EXERCISE GOAL:
Please report how many lines in the records below contain the word "will", giving only that number.

AVAILABLE RECORDS:
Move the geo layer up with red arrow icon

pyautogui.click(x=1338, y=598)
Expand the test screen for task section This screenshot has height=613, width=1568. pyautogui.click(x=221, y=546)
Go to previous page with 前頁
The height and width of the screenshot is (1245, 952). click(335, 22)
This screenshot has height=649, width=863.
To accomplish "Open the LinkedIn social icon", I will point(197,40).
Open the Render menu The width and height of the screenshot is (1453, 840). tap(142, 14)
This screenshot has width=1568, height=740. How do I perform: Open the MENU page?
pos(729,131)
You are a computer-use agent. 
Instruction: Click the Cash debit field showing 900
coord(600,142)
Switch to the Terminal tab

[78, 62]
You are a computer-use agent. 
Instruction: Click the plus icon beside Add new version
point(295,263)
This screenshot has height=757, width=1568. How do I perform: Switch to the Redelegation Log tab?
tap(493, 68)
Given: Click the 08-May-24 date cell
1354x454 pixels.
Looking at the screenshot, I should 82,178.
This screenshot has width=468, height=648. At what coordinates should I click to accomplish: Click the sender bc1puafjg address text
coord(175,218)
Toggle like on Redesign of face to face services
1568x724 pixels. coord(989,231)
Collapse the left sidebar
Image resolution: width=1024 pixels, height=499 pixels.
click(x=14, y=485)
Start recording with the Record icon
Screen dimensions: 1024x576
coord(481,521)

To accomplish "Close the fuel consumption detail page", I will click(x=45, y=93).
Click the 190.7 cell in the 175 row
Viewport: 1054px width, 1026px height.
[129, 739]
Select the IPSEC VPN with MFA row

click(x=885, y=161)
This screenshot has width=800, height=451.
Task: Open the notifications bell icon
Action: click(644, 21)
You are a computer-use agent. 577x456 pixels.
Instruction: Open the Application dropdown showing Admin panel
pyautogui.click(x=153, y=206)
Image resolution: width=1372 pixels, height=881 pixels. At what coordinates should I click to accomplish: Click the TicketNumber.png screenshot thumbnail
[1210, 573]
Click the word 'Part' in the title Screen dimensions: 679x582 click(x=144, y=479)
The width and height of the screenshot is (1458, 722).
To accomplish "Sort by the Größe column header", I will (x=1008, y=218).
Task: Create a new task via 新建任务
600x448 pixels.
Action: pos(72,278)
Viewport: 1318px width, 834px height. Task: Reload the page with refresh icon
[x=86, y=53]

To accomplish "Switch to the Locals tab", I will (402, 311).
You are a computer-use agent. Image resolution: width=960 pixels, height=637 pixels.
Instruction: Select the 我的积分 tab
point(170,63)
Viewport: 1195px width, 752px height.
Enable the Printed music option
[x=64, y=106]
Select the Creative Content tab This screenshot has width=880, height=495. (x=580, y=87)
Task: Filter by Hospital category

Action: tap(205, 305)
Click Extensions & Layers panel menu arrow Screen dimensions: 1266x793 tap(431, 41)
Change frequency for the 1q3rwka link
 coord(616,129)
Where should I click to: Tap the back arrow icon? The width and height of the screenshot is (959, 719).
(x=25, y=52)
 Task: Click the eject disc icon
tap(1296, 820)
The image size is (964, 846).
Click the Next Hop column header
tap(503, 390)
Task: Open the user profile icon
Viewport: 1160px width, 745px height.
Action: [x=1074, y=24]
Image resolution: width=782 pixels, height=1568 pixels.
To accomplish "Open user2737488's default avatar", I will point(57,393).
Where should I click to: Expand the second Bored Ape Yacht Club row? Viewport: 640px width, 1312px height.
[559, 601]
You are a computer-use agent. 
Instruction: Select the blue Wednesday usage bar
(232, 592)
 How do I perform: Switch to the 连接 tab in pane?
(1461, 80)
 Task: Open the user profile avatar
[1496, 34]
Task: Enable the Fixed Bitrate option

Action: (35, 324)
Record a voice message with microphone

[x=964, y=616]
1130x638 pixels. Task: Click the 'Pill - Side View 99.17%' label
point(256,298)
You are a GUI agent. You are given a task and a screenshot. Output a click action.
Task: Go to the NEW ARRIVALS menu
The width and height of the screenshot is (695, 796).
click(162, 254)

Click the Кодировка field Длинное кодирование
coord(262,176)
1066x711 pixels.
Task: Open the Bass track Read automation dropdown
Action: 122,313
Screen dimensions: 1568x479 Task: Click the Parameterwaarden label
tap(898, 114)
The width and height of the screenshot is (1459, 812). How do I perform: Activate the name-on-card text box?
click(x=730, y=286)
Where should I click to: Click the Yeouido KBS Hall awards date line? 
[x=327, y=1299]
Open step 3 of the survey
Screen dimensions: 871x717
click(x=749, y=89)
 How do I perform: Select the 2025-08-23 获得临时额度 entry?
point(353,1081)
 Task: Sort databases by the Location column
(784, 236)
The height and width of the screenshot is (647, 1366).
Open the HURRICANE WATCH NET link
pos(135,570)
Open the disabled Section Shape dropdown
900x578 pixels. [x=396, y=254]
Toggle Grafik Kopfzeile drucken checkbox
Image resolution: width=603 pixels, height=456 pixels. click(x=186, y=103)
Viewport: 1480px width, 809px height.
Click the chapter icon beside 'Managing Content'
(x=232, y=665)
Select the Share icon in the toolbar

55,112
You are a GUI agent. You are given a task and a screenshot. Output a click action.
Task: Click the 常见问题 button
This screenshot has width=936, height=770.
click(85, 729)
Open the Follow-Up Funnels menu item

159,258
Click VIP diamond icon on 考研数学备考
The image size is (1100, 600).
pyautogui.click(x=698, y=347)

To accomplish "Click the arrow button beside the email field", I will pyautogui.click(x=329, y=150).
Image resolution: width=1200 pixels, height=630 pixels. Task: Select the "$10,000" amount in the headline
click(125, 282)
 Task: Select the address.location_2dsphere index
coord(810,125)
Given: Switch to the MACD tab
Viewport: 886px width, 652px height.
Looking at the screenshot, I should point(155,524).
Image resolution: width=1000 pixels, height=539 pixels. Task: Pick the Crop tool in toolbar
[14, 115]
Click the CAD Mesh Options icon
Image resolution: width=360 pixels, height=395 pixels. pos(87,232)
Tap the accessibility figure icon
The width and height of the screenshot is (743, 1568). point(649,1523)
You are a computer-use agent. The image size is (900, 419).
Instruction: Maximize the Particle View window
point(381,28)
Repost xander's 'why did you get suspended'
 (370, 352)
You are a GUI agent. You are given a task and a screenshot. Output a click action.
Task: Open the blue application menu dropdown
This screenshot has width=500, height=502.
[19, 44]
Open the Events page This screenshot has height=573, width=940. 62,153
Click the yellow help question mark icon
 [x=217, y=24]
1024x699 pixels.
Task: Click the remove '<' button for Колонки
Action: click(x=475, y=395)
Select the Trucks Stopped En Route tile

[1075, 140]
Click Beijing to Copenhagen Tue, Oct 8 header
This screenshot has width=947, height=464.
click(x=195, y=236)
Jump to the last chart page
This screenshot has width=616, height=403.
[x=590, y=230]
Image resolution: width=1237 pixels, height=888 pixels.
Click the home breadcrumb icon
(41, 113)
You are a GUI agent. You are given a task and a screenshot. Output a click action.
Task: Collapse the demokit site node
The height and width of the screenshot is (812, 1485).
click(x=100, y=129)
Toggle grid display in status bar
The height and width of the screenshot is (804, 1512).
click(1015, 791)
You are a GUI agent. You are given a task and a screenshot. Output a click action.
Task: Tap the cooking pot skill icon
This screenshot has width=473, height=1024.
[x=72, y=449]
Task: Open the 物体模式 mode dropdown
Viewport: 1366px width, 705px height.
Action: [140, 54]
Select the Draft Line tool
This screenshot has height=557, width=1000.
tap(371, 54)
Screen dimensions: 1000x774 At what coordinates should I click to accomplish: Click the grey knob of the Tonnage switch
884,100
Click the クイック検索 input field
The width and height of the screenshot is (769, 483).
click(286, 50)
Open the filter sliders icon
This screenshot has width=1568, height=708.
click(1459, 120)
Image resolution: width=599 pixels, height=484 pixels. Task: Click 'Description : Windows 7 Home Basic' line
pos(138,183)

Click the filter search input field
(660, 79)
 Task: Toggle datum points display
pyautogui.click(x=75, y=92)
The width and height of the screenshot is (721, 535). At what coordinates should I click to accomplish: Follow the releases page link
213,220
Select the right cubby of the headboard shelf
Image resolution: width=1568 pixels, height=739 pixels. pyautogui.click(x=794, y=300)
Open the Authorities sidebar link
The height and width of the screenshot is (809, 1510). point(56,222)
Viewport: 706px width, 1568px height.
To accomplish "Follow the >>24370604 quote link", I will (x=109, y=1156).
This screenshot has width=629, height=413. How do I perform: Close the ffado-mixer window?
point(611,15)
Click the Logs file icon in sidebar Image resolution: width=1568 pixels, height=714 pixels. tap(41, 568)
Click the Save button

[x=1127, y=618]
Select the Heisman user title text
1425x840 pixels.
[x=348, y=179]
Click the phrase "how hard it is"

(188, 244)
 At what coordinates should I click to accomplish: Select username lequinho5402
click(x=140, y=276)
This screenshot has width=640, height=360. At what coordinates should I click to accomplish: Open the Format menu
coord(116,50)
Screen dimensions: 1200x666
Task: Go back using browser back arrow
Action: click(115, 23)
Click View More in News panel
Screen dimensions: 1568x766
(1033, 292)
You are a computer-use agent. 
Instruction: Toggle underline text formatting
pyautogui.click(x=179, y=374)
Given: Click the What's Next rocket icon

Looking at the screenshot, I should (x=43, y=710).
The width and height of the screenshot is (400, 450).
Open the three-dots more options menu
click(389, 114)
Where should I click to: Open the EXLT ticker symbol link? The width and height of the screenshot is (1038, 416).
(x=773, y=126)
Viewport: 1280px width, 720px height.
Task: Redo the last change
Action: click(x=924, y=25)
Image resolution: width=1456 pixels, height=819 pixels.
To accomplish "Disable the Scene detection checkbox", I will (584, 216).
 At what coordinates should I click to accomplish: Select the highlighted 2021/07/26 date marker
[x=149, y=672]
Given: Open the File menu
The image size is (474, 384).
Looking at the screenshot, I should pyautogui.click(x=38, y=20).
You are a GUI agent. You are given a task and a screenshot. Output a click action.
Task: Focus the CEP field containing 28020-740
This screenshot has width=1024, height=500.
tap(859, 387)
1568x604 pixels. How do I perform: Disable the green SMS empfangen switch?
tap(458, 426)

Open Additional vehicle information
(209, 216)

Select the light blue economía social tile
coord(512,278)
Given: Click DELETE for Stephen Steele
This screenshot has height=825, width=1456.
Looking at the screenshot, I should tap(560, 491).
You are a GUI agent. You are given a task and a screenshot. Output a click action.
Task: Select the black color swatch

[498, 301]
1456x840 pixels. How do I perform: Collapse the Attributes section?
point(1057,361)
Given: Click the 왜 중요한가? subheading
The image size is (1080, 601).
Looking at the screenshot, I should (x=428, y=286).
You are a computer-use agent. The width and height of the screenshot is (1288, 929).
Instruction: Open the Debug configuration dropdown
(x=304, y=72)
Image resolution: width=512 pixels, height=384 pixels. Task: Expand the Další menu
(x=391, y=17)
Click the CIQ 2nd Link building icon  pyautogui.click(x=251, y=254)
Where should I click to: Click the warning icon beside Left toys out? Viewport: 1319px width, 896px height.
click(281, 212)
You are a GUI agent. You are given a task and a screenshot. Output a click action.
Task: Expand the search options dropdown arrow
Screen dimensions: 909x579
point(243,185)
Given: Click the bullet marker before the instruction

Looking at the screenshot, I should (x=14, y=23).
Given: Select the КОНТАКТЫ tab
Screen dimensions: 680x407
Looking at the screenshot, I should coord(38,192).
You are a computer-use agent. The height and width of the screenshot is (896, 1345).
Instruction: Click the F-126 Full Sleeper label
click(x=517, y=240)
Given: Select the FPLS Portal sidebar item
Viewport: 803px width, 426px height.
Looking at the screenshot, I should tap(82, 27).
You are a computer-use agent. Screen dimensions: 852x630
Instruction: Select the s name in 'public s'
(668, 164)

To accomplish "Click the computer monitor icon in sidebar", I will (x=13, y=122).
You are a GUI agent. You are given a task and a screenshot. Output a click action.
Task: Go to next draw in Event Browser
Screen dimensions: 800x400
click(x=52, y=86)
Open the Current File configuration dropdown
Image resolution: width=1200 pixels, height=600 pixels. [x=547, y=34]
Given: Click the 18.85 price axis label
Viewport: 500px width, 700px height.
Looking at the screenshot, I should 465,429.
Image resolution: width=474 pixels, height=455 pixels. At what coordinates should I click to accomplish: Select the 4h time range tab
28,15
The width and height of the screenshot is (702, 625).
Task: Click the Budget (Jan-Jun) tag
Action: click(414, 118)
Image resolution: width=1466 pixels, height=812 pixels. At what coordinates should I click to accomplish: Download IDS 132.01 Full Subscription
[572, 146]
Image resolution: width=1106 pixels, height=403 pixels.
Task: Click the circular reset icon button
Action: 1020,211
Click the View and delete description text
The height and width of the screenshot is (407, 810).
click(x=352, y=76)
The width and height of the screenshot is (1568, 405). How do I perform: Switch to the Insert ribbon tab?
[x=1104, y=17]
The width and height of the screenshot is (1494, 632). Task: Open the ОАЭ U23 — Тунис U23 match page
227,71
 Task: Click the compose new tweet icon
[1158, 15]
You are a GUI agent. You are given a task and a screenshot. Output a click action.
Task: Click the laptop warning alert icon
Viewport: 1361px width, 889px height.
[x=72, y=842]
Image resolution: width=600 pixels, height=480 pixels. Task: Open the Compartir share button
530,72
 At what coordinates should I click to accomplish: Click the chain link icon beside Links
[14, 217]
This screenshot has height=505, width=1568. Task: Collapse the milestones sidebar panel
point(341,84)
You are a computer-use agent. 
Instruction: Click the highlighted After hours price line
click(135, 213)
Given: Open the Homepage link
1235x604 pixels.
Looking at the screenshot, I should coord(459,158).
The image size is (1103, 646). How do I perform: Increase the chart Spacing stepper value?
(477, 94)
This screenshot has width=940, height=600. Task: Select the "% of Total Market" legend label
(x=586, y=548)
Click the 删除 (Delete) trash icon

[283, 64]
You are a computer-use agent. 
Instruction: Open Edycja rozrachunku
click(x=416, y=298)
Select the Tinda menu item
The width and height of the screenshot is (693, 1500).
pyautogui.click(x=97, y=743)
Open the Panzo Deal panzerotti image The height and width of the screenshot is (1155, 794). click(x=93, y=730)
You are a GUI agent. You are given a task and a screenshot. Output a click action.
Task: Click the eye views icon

ANSWER TO THIS TASK:
9